> [Input]:
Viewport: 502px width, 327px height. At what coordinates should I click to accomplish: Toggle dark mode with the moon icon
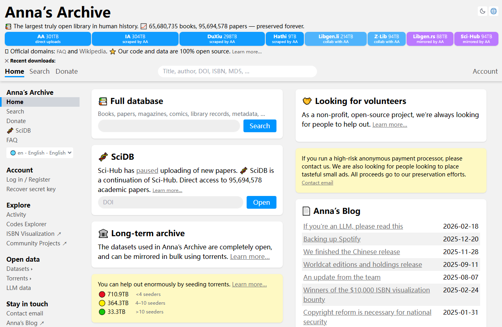(483, 11)
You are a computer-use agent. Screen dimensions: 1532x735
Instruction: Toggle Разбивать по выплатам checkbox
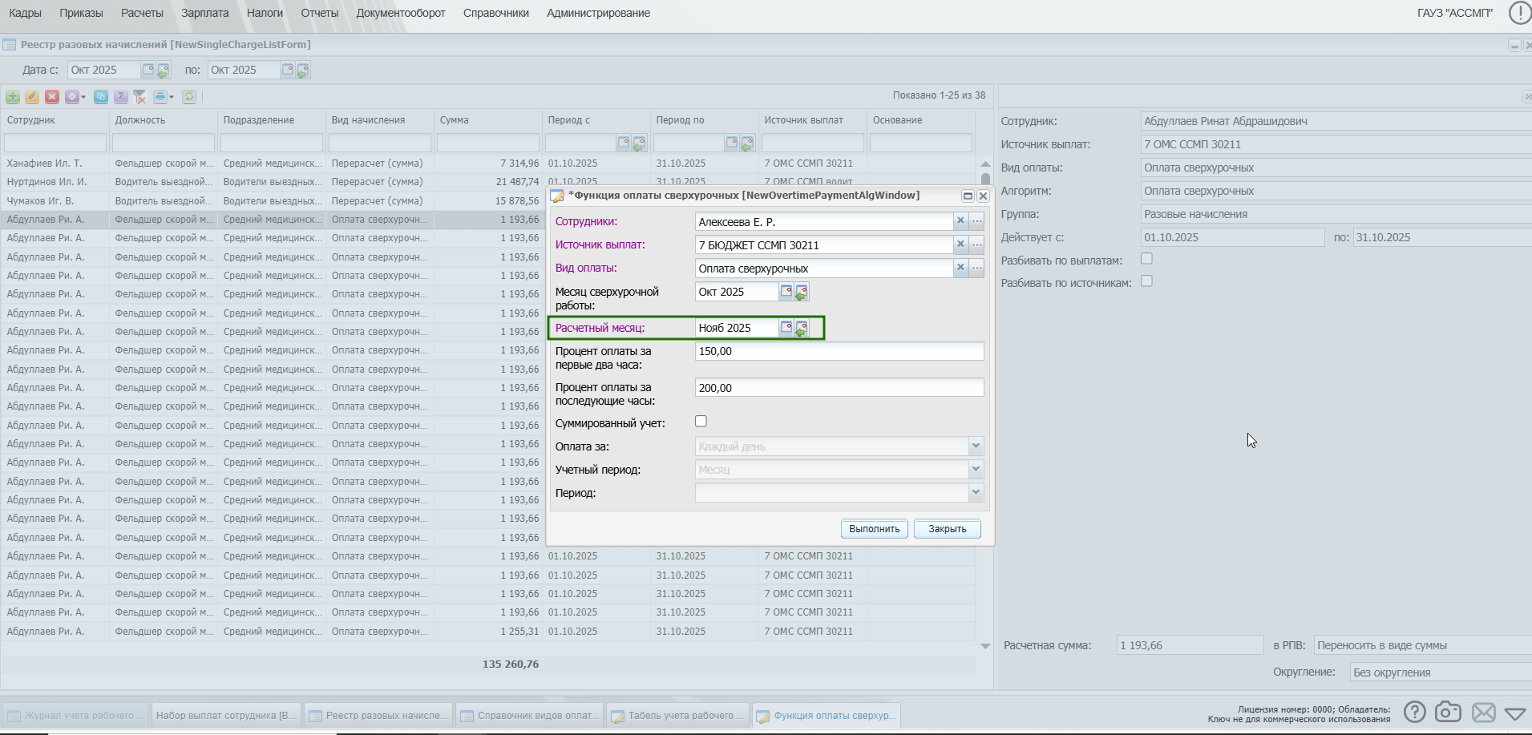pyautogui.click(x=1146, y=259)
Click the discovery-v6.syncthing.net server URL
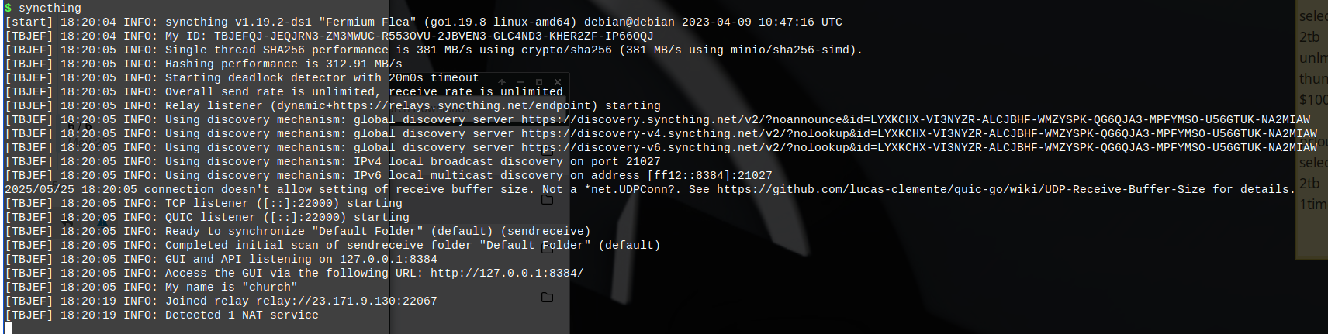 (919, 147)
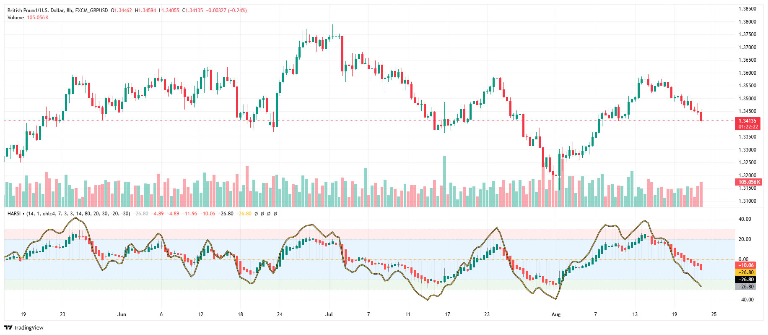
Task: Click the Aug label on time axis
Action: tap(556, 314)
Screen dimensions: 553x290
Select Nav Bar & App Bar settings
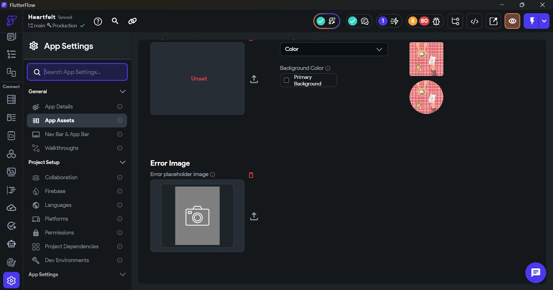pos(67,134)
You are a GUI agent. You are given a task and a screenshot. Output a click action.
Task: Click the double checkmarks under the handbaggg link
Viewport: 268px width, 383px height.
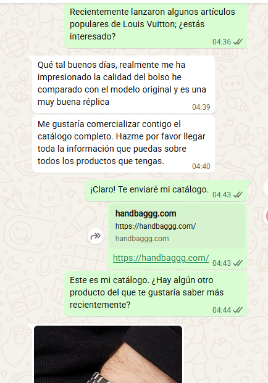click(238, 263)
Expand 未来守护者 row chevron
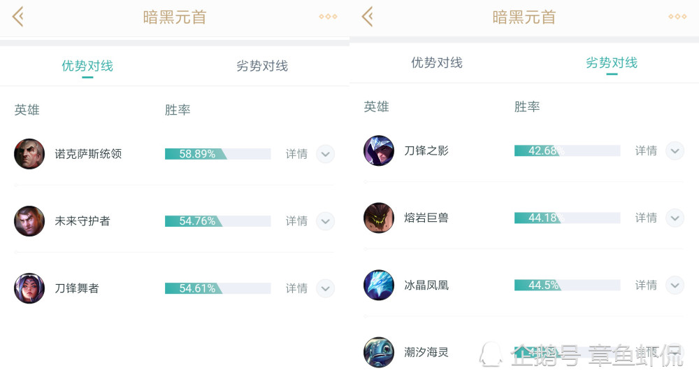The width and height of the screenshot is (699, 380). (x=326, y=221)
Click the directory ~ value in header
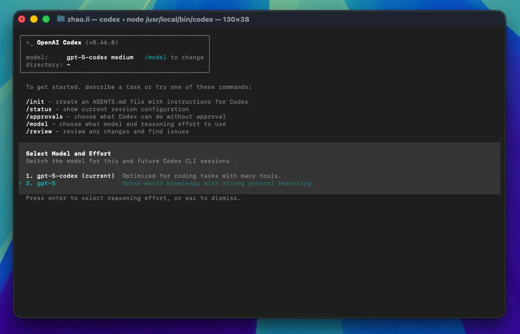520x334 pixels. coord(68,65)
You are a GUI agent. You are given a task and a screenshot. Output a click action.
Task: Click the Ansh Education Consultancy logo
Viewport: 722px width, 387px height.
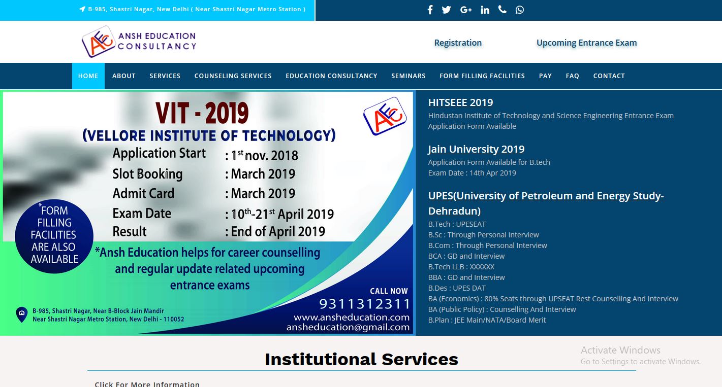(x=139, y=42)
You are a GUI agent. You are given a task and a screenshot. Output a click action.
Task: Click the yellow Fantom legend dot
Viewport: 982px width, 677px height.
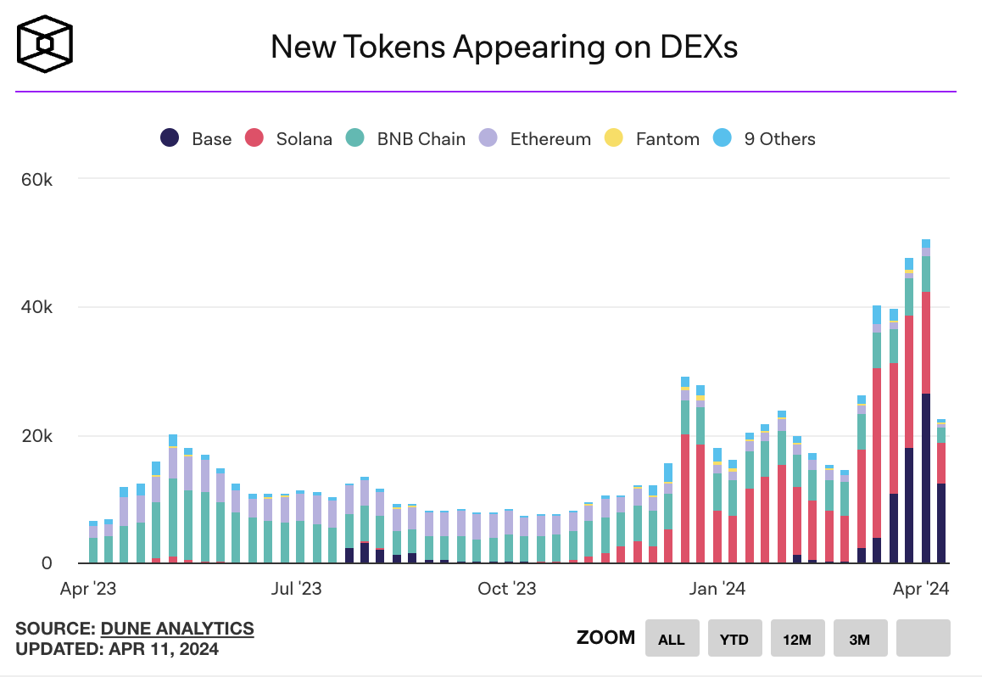tap(614, 138)
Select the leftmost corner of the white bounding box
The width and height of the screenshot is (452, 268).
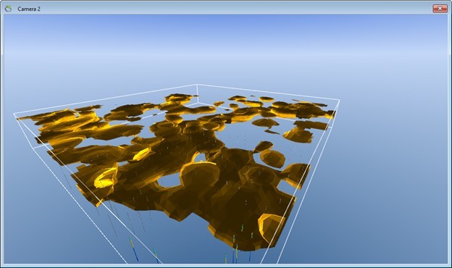[14, 114]

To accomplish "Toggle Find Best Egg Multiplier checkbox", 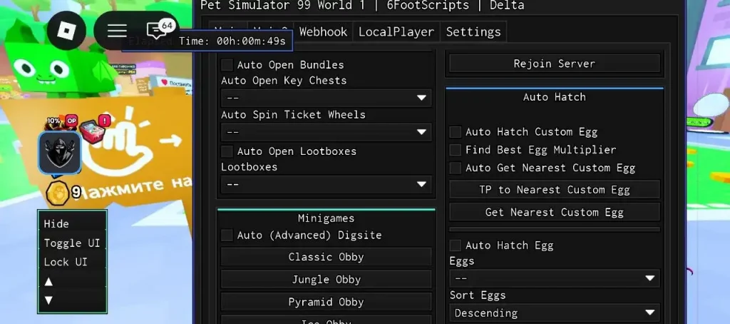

> [Work instruction]: All of the material above is to be retyped verbatim, with its pictures omitted.

> [Solution]:
Viewport: 502px width, 327px height. At what coordinates should I click to accomplish: Toggle dark mode with the moon icon
(483, 11)
You are a computer-use agent. Screen dimensions: 1532x735
Instruction: Toggle Разбивать по выплатам checkbox
pyautogui.click(x=1146, y=259)
Click the discovery-v6.syncthing.net server URL
 (919, 147)
Task: Click the Aug label on time axis
Action: tap(556, 314)
Screen dimensions: 553x290
Select Nav Bar & App Bar settings
pos(67,134)
You are a GUI agent. You are given a task and a screenshot. Output a click action.
Task: Click the double checkmarks under the handbaggg link
Viewport: 268px width, 383px height.
click(238, 263)
Expand 未来守护者 row chevron
The width and height of the screenshot is (699, 380). (x=326, y=221)
Click the directory ~ value in header
520x334 pixels. coord(68,65)
You are a GUI agent. You are given a task and a screenshot. Output a click action.
Task: Click the Ansh Education Consultancy logo
Viewport: 722px width, 387px height.
(x=139, y=42)
You are a GUI agent. You are given a task and a screenshot. Output a click action.
Task: Click the yellow Fantom legend dot
Viewport: 982px width, 677px height.
tap(614, 138)
Select the leftmost corner of the white bounding box
The width and height of the screenshot is (452, 268).
[14, 114]

To accomplish "Toggle Find Best Egg Multiplier checkbox", 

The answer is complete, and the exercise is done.